* **Problem to work on**
Find how many lines of the following entries contain "This". Reply with the number alone.

┄┄┄┄┄┄┄┄┄┄┄┄┄┄┄┄┄┄┄┄

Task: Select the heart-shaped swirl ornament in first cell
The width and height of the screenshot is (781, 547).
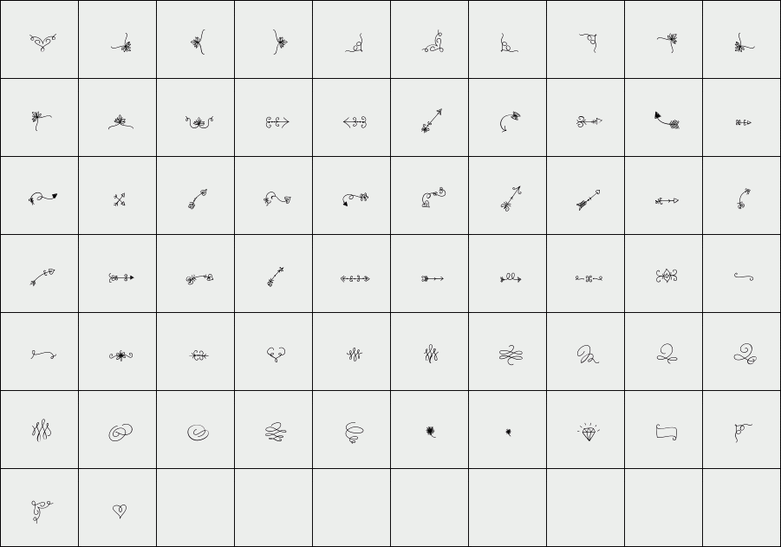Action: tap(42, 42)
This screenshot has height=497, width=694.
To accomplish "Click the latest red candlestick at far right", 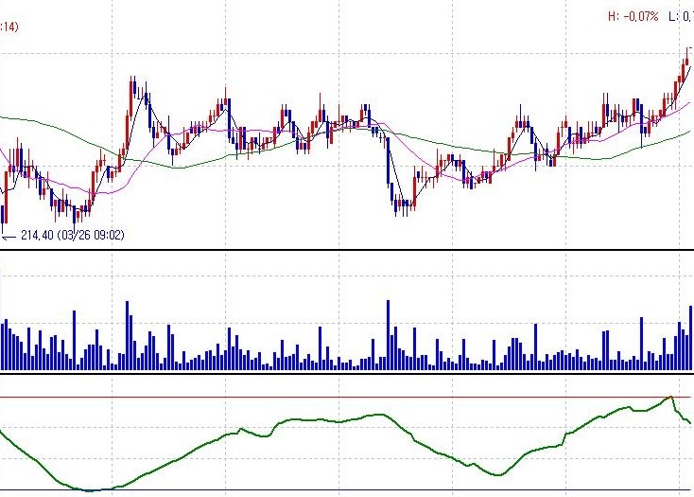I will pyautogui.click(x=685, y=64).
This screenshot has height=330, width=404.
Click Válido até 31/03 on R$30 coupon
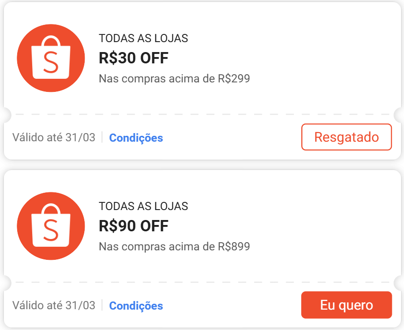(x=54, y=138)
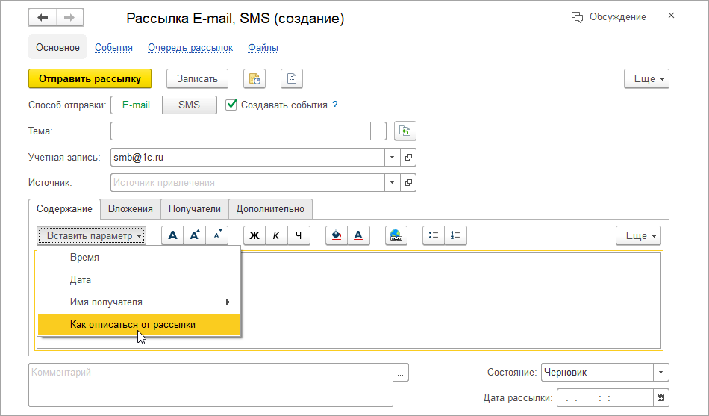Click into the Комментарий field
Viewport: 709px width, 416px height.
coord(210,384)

┄┄┄┄┄┄┄┄┄┄┄┄┄┄┄┄┄┄┄┄

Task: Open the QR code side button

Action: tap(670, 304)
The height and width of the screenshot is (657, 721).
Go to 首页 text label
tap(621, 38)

┄┄┄┄┄┄┄┄┄┄┄┄┄┄┄┄┄┄┄┄

* **Problem solution**
2